= Data for processing =
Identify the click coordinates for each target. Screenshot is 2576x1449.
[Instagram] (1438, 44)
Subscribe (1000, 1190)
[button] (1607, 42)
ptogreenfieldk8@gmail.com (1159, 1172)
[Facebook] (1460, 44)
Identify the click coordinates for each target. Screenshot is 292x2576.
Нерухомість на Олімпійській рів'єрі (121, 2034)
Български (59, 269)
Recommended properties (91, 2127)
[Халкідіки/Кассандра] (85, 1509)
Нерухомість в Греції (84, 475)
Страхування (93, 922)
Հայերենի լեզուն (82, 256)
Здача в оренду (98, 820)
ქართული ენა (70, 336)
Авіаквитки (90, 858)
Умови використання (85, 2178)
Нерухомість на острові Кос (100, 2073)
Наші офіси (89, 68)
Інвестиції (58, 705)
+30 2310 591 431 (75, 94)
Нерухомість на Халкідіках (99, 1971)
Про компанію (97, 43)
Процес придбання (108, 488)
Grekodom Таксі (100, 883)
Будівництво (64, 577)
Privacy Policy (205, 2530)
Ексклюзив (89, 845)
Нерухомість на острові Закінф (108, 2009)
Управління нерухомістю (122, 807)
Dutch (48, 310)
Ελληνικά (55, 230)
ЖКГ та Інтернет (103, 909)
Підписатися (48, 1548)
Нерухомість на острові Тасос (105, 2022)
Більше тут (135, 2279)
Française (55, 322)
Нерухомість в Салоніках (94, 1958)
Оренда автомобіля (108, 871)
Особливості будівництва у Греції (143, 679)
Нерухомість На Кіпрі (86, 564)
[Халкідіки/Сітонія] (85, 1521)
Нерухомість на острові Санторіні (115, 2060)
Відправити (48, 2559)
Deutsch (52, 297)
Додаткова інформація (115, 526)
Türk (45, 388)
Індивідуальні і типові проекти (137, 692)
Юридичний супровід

= Requirement =
What you return must match the records above exactly.

= Your solution =
Identify the click coordinates for each target. Screenshot is 2576x1449.
[Instagram] (1438, 44)
Subscribe (1000, 1190)
[button] (1607, 42)
ptogreenfieldk8@gmail.com (1159, 1172)
[Facebook] (1460, 44)
Identify the click coordinates for each target. Screenshot is 292x2576.
Нерухомість на Олімпійській рів'єрі (121, 2034)
Български (59, 269)
Recommended properties (91, 2127)
[Халкідіки/Кассандра] (85, 1509)
Нерухомість в Греції (84, 475)
Страхування (93, 922)
Հայերենի լեզուն (82, 256)
Здача в оренду (98, 820)
ქართული ენა (70, 336)
Авіаквитки (90, 858)
Умови використання (85, 2178)
Нерухомість на острові Кос (100, 2073)
Наші офіси (89, 68)
Інвестиції (58, 705)
+30 2310 591 431 (75, 94)
Нерухомість на Халкідіках (99, 1971)
Про компанію (97, 43)
Процес придбання (108, 488)
Grekodom Таксі (100, 883)
Будівництво (64, 577)
Privacy Policy (205, 2530)
Ексклюзив (89, 845)
Нерухомість на острові Закінф (108, 2009)
Управління нерухомістю (122, 807)
Dutch (48, 310)
Ελληνικά (55, 230)
ЖКГ та Інтернет (103, 909)
Підписатися (48, 1548)
Нерухомість на острові Тасос (105, 2022)
Більше тут (135, 2279)
Française (55, 322)
Нерухомість в Салоніках (94, 1958)
Оренда автомобіля (108, 871)
Особливості будівництва у Греції (143, 679)
Нерухомість На Кіпрі (86, 564)
[Халкідіки/Сітонія] (85, 1521)
Нерухомість на острові Санторіні (115, 2060)
Відправити (48, 2559)
Deutsch (52, 297)
Додаткова інформація (115, 526)
Türk (45, 388)
Індивідуальні і типові проекти (137, 692)
Юридичний супровід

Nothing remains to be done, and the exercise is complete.